YOUR INSTRUCTIONS:
Word for word, quote the lines from the one containing "Toggle blue 我的 legend marker" to the end of the entries below, including both. Leave pictures out.
[DATA EXTRACT — start]
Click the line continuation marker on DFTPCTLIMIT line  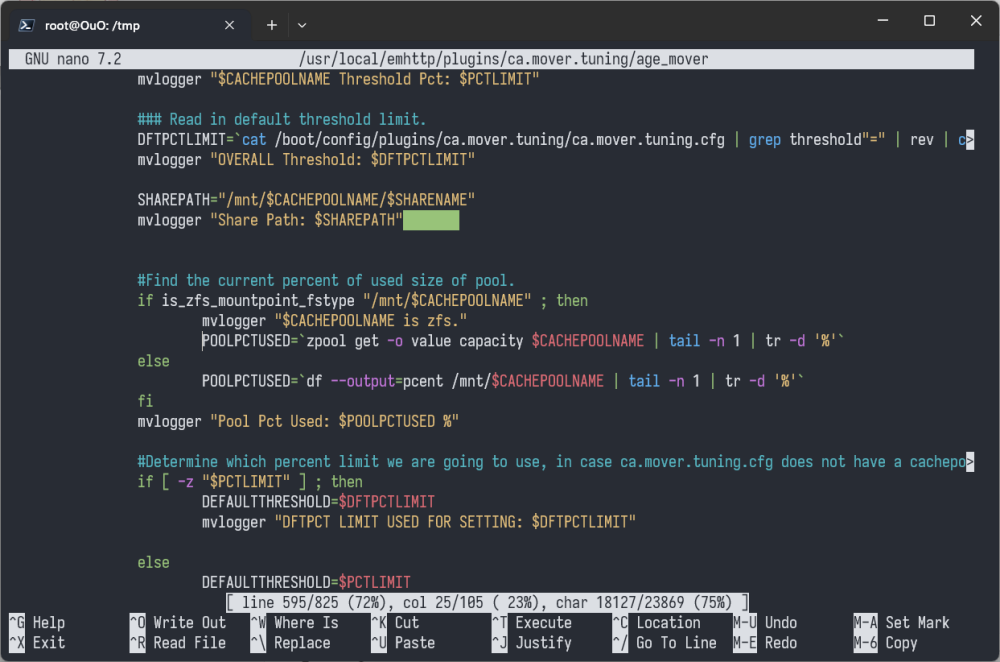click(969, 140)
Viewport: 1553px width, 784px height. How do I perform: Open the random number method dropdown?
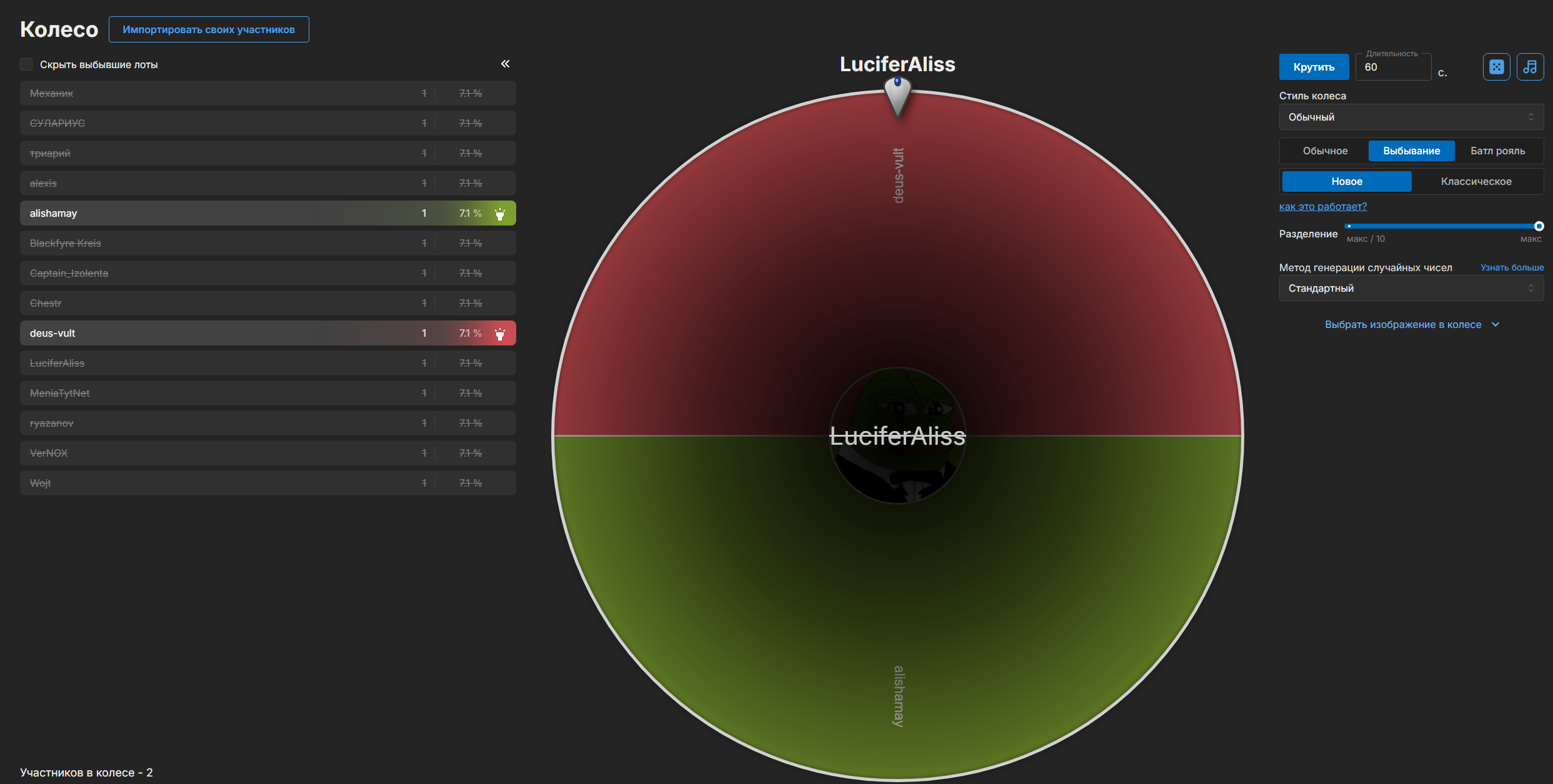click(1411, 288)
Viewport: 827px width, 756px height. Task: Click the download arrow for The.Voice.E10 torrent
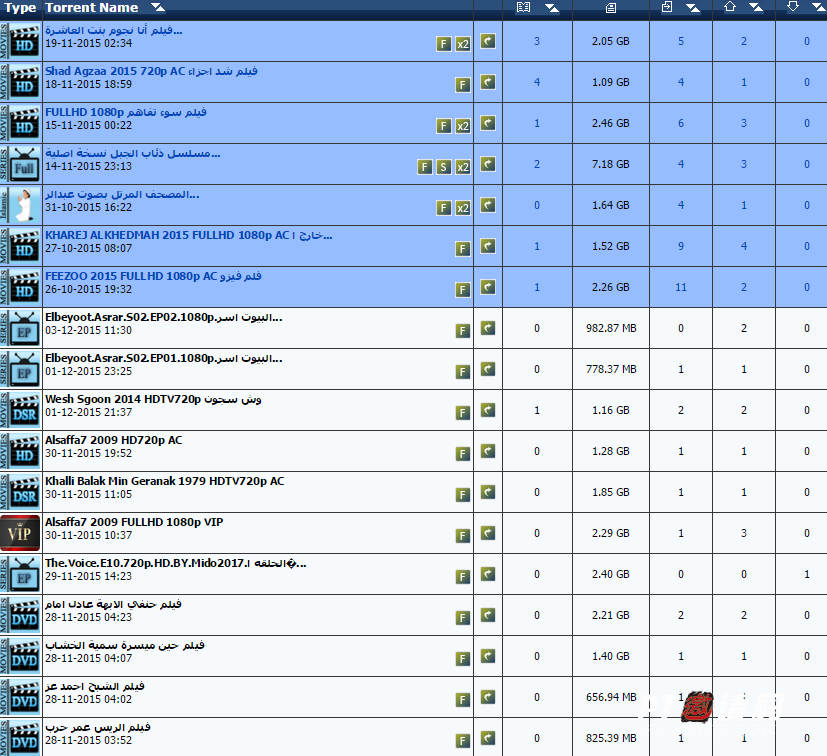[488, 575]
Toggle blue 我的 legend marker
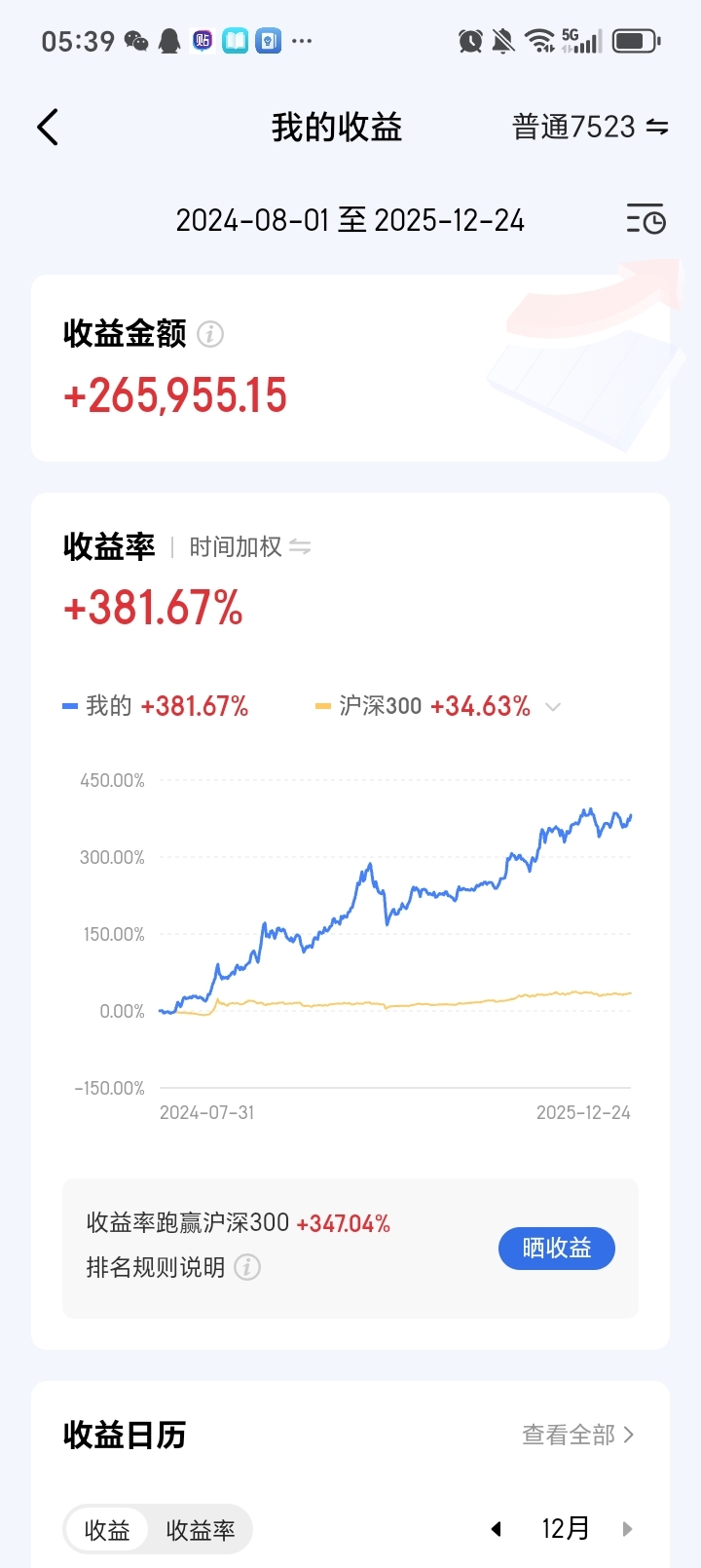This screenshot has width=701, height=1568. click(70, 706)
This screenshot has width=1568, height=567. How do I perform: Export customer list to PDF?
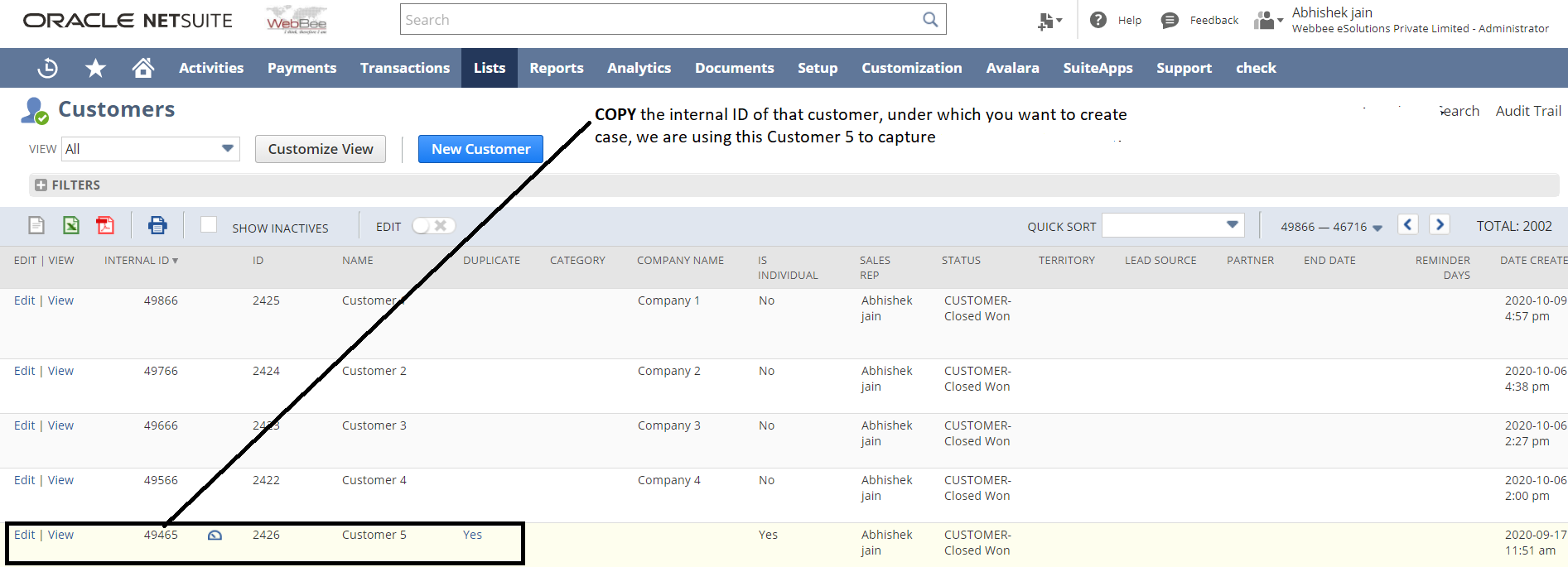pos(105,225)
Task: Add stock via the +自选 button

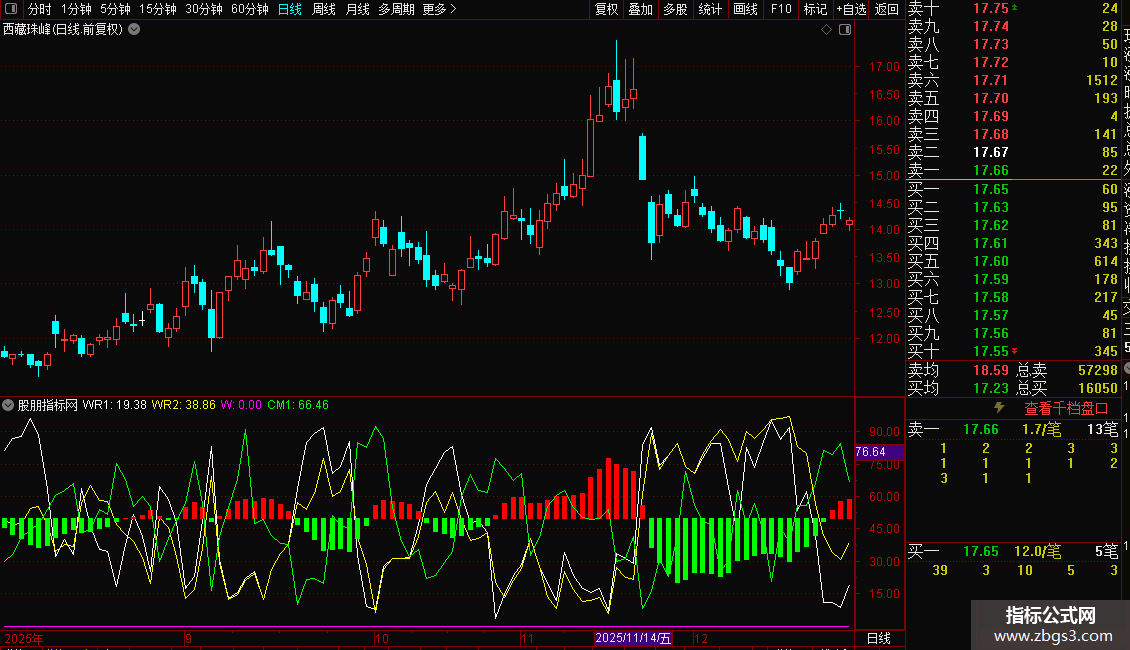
[DATA EXTRACT — finish]
REPLY TO THE TASK:
Toggle blue 我的 legend marker
This screenshot has width=701, height=1568. click(70, 706)
This screenshot has width=1568, height=567. How do I perform: Export customer list to PDF?
pos(105,225)
Task: Add stock via the +自选 button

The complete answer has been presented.